*** Records for the task ***
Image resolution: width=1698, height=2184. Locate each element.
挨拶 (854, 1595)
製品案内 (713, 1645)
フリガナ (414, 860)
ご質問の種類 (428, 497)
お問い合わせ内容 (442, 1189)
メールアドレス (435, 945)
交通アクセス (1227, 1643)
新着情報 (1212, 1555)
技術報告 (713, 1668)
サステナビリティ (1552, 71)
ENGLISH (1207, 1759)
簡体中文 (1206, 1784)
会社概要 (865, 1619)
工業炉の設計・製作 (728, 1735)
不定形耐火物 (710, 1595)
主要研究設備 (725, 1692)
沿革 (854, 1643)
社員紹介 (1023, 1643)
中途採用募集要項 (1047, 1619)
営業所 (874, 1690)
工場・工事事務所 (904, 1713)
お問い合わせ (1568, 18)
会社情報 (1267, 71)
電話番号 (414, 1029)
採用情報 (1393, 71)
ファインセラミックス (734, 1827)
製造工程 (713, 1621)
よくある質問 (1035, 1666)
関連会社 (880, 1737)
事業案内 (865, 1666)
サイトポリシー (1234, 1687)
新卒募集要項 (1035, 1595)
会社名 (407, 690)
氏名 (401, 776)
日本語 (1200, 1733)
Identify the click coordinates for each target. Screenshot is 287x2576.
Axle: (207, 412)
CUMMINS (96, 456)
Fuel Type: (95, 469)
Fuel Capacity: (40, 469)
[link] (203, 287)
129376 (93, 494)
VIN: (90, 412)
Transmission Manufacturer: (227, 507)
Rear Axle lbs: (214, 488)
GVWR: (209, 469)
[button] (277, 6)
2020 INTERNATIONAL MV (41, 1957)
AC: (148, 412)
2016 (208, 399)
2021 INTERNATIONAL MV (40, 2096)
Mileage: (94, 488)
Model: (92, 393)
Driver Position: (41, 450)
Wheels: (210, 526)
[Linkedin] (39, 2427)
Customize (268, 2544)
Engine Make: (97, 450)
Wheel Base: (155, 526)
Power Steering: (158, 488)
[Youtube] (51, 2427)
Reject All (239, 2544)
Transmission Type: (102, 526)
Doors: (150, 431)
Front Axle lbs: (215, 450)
*** End of Records for the task ***
### What the task asks
Reproduce every record word for word.

### Solution below
Image resolution: width=1698, height=2184. Locate each element.
挨拶 (854, 1595)
製品案内 (713, 1645)
フリガナ (414, 860)
ご質問の種類 (428, 497)
お問い合わせ内容 (442, 1189)
メールアドレス (435, 945)
交通アクセス (1227, 1643)
新着情報 (1212, 1555)
技術報告 (713, 1668)
サステナビリティ (1552, 71)
ENGLISH (1207, 1759)
簡体中文 (1206, 1784)
会社概要 (865, 1619)
工業炉の設計・製作 (728, 1735)
不定形耐火物 (710, 1595)
主要研究設備 (725, 1692)
沿革 (854, 1643)
社員紹介 (1023, 1643)
中途採用募集要項 (1047, 1619)
営業所 (874, 1690)
工場・工事事務所 (904, 1713)
お問い合わせ (1568, 18)
会社情報 (1267, 71)
電話番号 (414, 1029)
採用情報 (1393, 71)
ファインセラミックス (734, 1827)
製造工程 (713, 1621)
よくある質問 (1035, 1666)
関連会社 (880, 1737)
事業案内 (865, 1666)
サイトポリシー (1234, 1687)
新卒募集要項 (1035, 1595)
会社名 (407, 690)
氏名 (401, 776)
日本語 (1200, 1733)
Identify the click coordinates for each target. Screenshot is 287x2576.
Axle: (207, 412)
CUMMINS (96, 456)
Fuel Type: (95, 469)
Fuel Capacity: (40, 469)
[link] (203, 287)
129376 (93, 494)
VIN: (90, 412)
Transmission Manufacturer: (227, 507)
Rear Axle lbs: (214, 488)
GVWR: (209, 469)
[button] (277, 6)
2020 INTERNATIONAL MV (41, 1957)
AC: (148, 412)
2016 (208, 399)
2021 INTERNATIONAL MV (40, 2096)
Mileage: (94, 488)
Model: (92, 393)
Driver Position: (41, 450)
Wheels: (210, 526)
[Linkedin] (39, 2427)
Customize (268, 2544)
Engine Make: (97, 450)
Wheel Base: (155, 526)
Power Steering: (158, 488)
[Youtube] (51, 2427)
Reject All (239, 2544)
Transmission Type: (102, 526)
Doors: (150, 431)
Front Axle lbs: (215, 450)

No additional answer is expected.